Judge David Henry
History of Shelby County
This early pioneer and settler of Shelby County was born in Pennsylvania in 1770. The first place we know of him living was in Kentucky; his next place of residence was in Champaign County, Ohio. February , 1814, he moved to Perry Township, then in Miami County, where he entered one hundred and sixty acres of land in section 28. He was the first white settler in Perry Township. At the time of his location there was not a settler within three miles of him. In the spring of 1817 he was elected clerk of his township, and acted as such for a number of years. In the fall of the same year (1817) he was elected justice of the peace, and received his commission from Thomas Worthington, then Governor of Ohio. He was re-elected to the same office in 1821, 1824, 1826, 1829, and 1832. Also was the first commissionerís clerk of the county, which position he filled from the organization of the county until the fall of 1820, when he was elected
commissioner of the county, but resigned the same in the fall of 1821. He was appointed by the court as director for the survey and sale of lots of the town of Sidney.

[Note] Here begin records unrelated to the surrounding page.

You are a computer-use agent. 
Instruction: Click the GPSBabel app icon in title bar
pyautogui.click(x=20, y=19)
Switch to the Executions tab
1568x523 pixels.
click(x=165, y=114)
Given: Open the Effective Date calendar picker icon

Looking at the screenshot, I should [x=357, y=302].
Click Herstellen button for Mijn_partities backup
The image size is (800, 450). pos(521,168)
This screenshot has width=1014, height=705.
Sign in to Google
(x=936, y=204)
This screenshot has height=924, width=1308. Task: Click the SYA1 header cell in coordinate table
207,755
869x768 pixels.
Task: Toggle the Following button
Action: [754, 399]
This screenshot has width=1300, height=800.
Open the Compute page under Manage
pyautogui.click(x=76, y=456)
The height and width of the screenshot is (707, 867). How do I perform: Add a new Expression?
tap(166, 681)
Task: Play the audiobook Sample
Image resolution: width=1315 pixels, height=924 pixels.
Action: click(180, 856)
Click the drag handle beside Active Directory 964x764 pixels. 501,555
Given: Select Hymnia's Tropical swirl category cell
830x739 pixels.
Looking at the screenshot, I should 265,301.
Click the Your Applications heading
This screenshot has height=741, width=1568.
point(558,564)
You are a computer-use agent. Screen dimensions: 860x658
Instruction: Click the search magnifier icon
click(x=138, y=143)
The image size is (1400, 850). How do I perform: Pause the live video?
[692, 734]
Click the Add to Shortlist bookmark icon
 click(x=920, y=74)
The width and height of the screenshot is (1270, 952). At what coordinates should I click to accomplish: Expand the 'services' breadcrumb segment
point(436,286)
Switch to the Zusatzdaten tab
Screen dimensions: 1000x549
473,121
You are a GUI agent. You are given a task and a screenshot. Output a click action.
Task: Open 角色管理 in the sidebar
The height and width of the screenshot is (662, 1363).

In the year 1826, he received a commission from Governor Jeremiah Morrow as Associate Judge for the Court of Common Pleas of Shelby County.
To his papers, which have been kept on file, and preserved by his daughter, Mrs. Ried, we are indebted for much of our information in regard to the county as well as Perry Township. Judge Henry was one of the most prominent and leading citizens at the organization of the county, and filled some official postion in both county and township from their organization to the time of his death, which occured on March 29, 1834.
He raised a family of ten children, only two of whom now are living in the county, viz., David Henry Jr., and Mrs. Wm. R. Ried, both of Perry Township. David Henry , Jr. was born February 17, 1815. He and a sister who were twins are said to be the first births in what is now Perry Township. David Henry is now the oldest settler in the townhsip, having had his home in the township for over sixty seven years. He has seen the woods of Perry become a fine, fertile, and well-improved portion of the county.